There will always be casualties, one way or another.

You step over a part of the god cut in twain, before their death, and make your way towards one such casualty.



He is bloodied, battered, and bruised, but he is alive - better than what can be said for some of the other adepti that have been collared forcibly by a cruel god. Treated as their attack dogs, forced to kill and destroy and plunder. This one in particular, you know, has even been forced to consume the dreams of his victims, all because the god held so tightly onto a name, a secret, all to hold him under a thumb until he was useful against the god's foes.

Something is hollow, in this young adeptus, and you can see it in the weight of his forced sins on his shoulders. Wings clipped, a soul clenched in an iron fist and shackles of magic.

You take a knee in front of him, all the better to see him eye-to-eye with, and reach out to take his bloodied hands.
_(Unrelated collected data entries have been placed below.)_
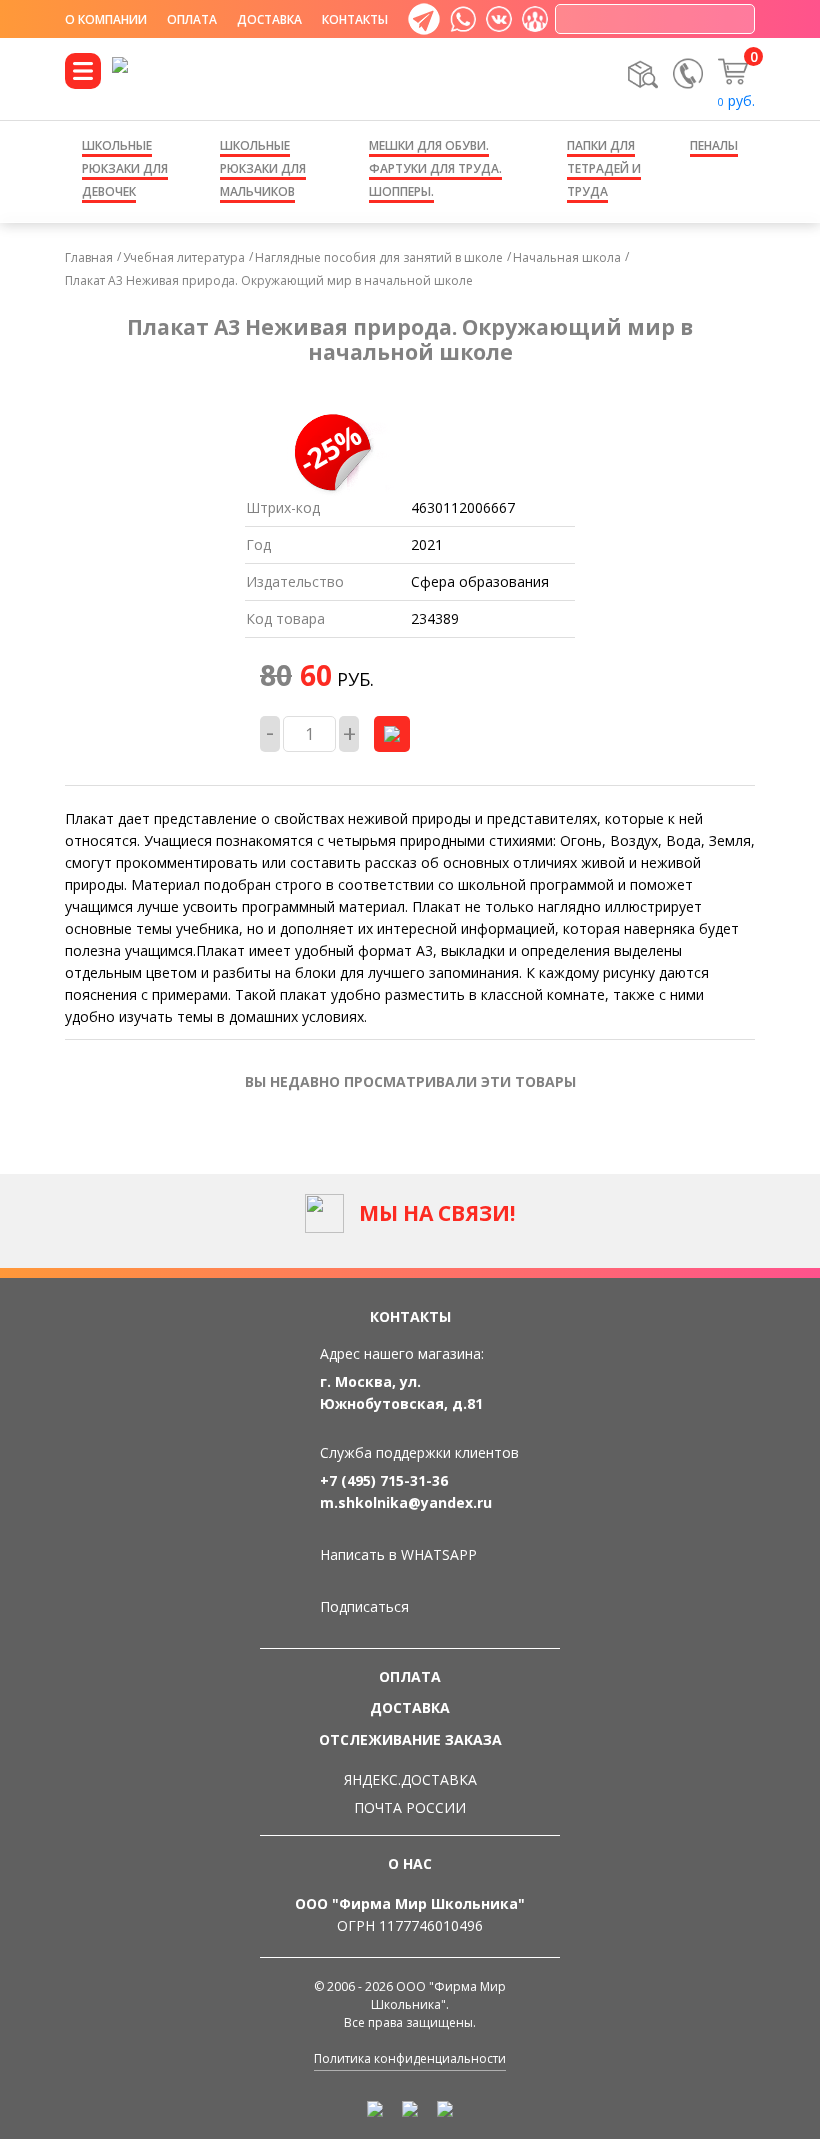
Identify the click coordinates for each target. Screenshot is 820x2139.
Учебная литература (184, 257)
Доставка (269, 19)
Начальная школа (567, 257)
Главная (89, 257)
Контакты (355, 19)
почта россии (410, 1807)
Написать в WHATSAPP (398, 1554)
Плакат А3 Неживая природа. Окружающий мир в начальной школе (269, 280)
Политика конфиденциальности (410, 2058)
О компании (106, 19)
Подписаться (364, 1606)
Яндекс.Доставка (410, 1779)
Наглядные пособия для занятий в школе (379, 257)
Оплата (192, 19)
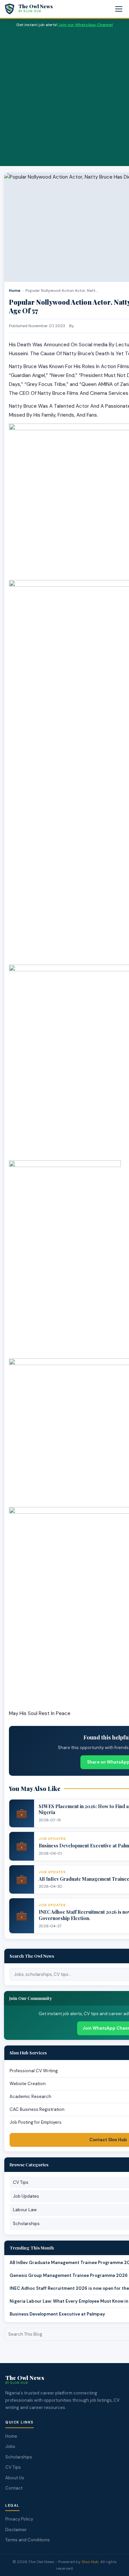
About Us (14, 2478)
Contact (13, 2488)
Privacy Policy (19, 2519)
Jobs (10, 2446)
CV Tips (13, 2467)
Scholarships (18, 2457)
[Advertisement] (64, 95)
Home (15, 290)
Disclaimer (16, 2529)
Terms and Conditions (27, 2540)
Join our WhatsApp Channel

There's a flinch in those hands, but he seems powerless to pull away. You're not sure if there's any fear to it, but you think, perhaps, that there is resignation.

But you are no tyrant. Your touch is not to bring a new set of manacles down onto this casualty of war.

"Your false master is no more," you begin, gentling your voice like speaking to a fledgling fallen from the nest. "And you will not have another after them. This is a contract that cannot be broken, regardless of any powers that might come to seek you again."

You are Morax, the Prime Adepti, the God of Contracts - and your contracts are your word, your bond, your promise. You are held to the strict rules just as much as anyone else that forges them beneath your gaze.

A moment of hesitation, of silence, and the young yaksha lifts his gaze slowly, eyes haunted but... with the smallest glimmer of hope. There, there is the fear - the fear that to hope would be to damn himself again.

"... my name," he says, voice rough, battered, and you can only imagine why. This war has gone on for so long, now, and he has been made to do so many things, endure so much torment.

"A secret that will die with them."

And you can't help but squeeze his hands in yours, reassuring, certainly, but almost like the punctuation mark on the contract that you've written for a caged bird you wish to see flying free again.

"It will never erase what you have gone through, or what you were made to do. But I hope, with time, that you will be able to heal, that your own dreams will no longer haunt you."

Healing will always take time, and there is very little time that you can offer in the midst of every being in Teyvat vying for power. Still, you will try.

One hand pulling away from the yaksha's, you carefully thumb away some of the blood that has streaked across one cheek.

"We will protect you. And all I would ask for in exchange is help in protecting this land, and these people, once you are ready. To safeguard them from suffering the same fate as you once had. Besides that, your life is your own to live how you see fit."

That your victims had, you do not say. That is salt in the wound that is unnecessary.

Hesitation, and the hope kindles a little brighter with its uncertainty.

Then, a nod. You smile - and you finish the contract with something that will keep your new companion, your new pupil, safe from harm.

"In the fables of another land, the name Xiao is that of a spirit who encountered great suffering and hardship. He endured much suffering, as you have. Use this name from now on."